- ABOUT THIS EXERCISE
In the records below, find the line containing "The width and height of the screenshot is (1568, 647)." and repeat it and every line after it exactly, without pictures.

- RECORDS FOR PROCESSING

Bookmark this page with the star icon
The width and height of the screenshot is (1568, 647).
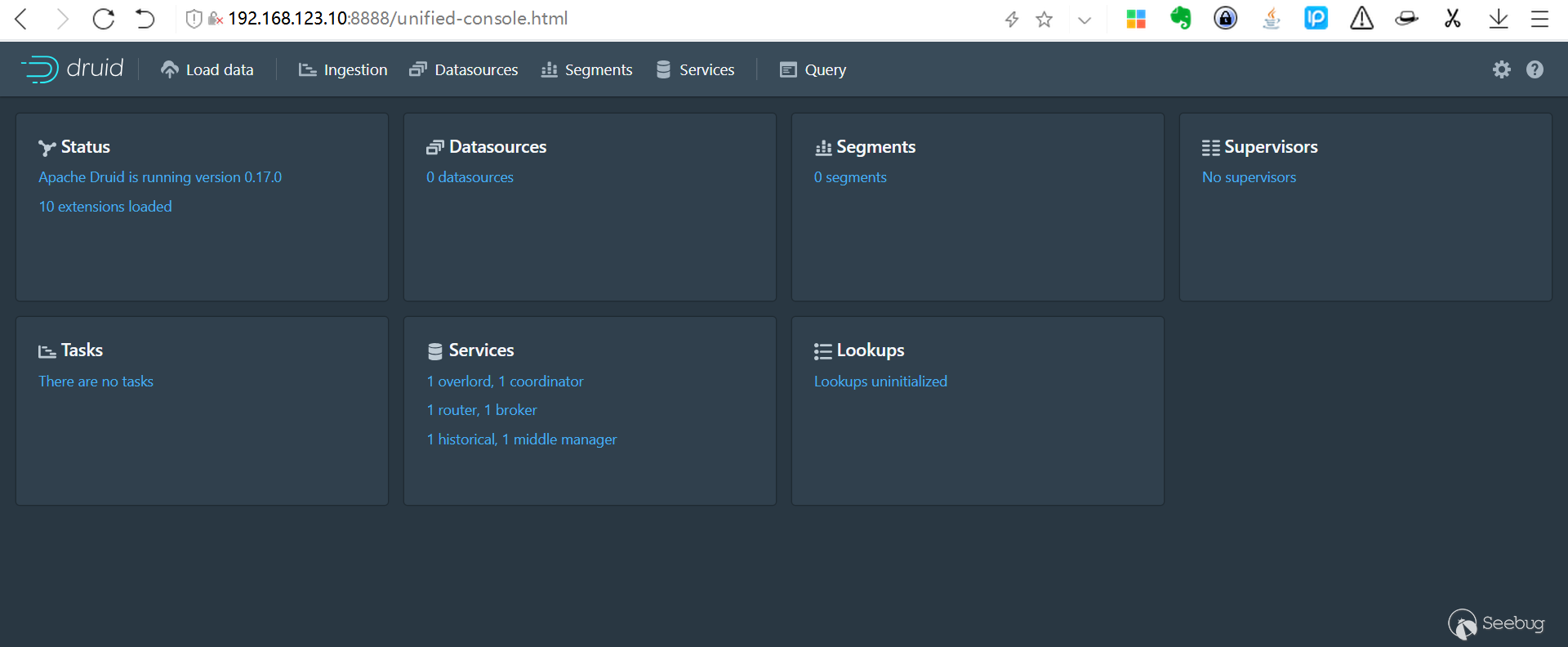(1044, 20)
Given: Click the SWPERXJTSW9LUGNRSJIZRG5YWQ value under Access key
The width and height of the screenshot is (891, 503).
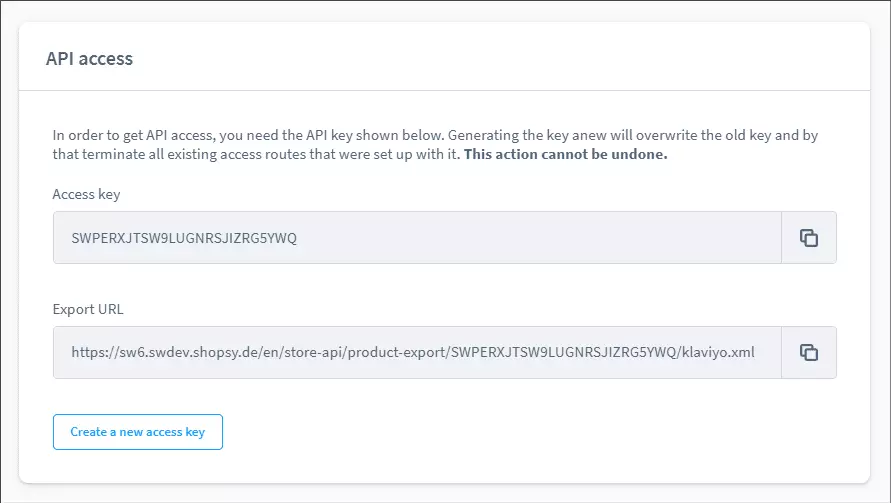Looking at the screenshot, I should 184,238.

- ANSWER SPACE
The width and height of the screenshot is (1568, 647).
(1044, 20)
Given: Click the SWPERXJTSW9LUGNRSJIZRG5YWQ value under Access key
The width and height of the screenshot is (891, 503).
Looking at the screenshot, I should 184,238.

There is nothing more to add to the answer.